***** RECORDS TO USE
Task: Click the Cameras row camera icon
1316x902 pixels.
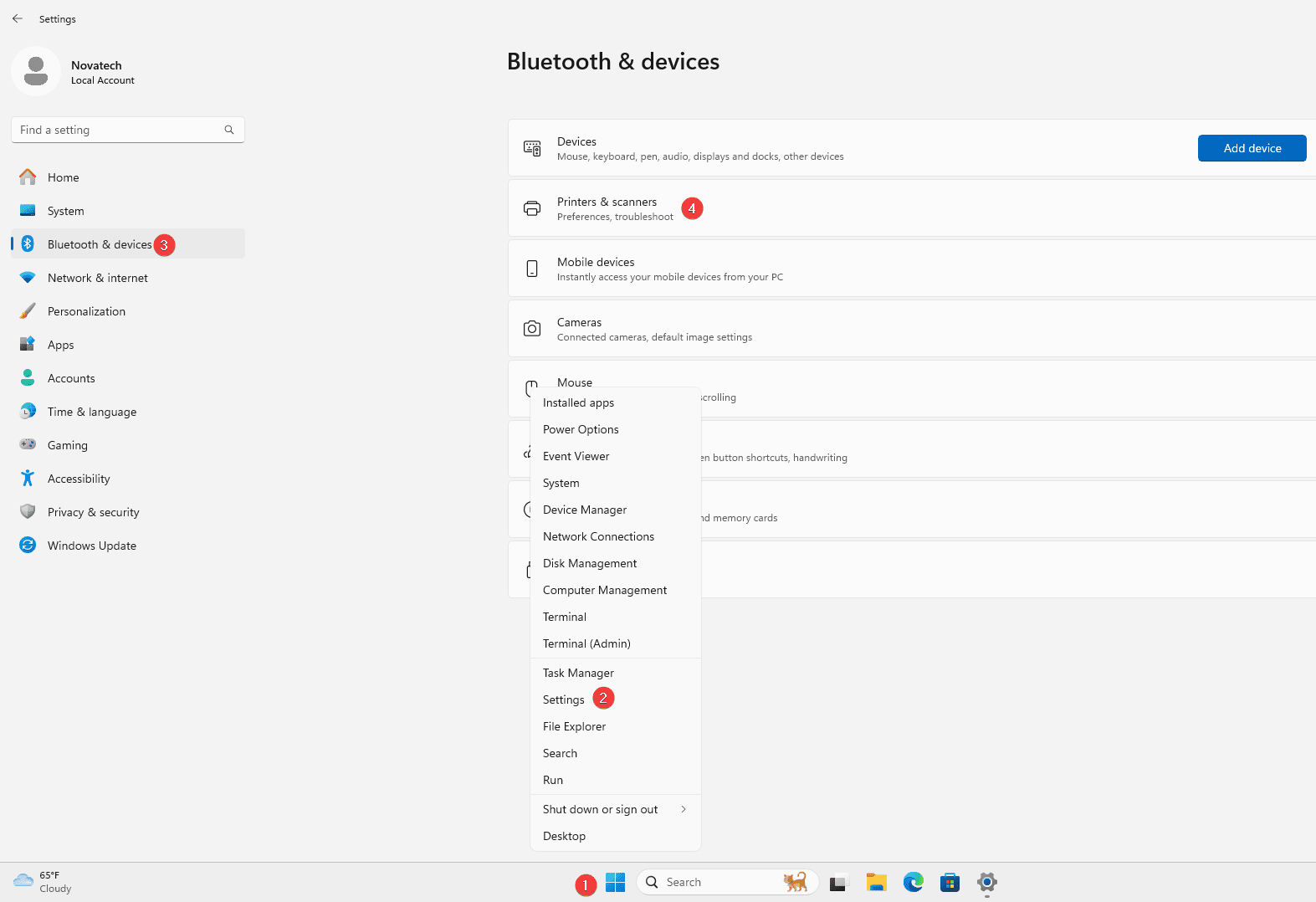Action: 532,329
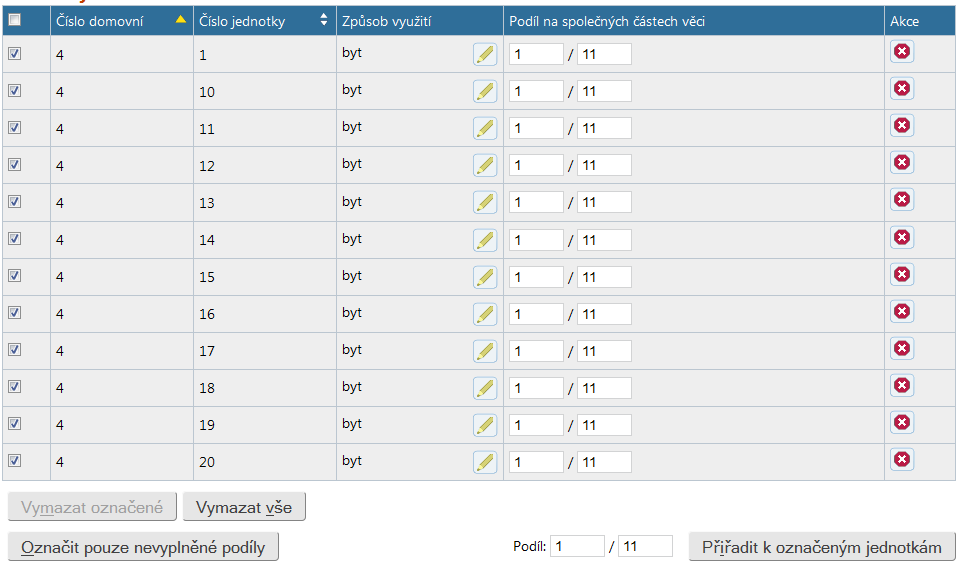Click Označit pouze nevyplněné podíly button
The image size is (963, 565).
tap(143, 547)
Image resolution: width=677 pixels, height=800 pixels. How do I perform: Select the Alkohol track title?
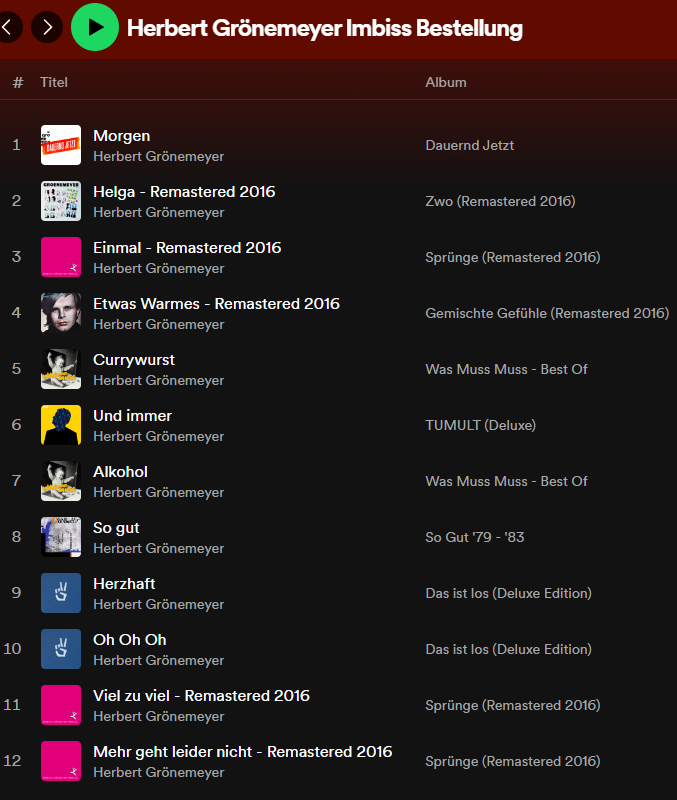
**********
• [ACTIVITY]:
Retype everything in the entries exactly except the pictures.

• [YOUR SOLUTION]:
Task: Click the Cameras row camera icon
1316x902 pixels.
Action: 532,329
Click Označit pouze nevyplněné podíly button
The image size is (963, 565).
tap(143, 547)
Image resolution: width=677 pixels, height=800 pixels. How do I perform: Select the Alkohol track title?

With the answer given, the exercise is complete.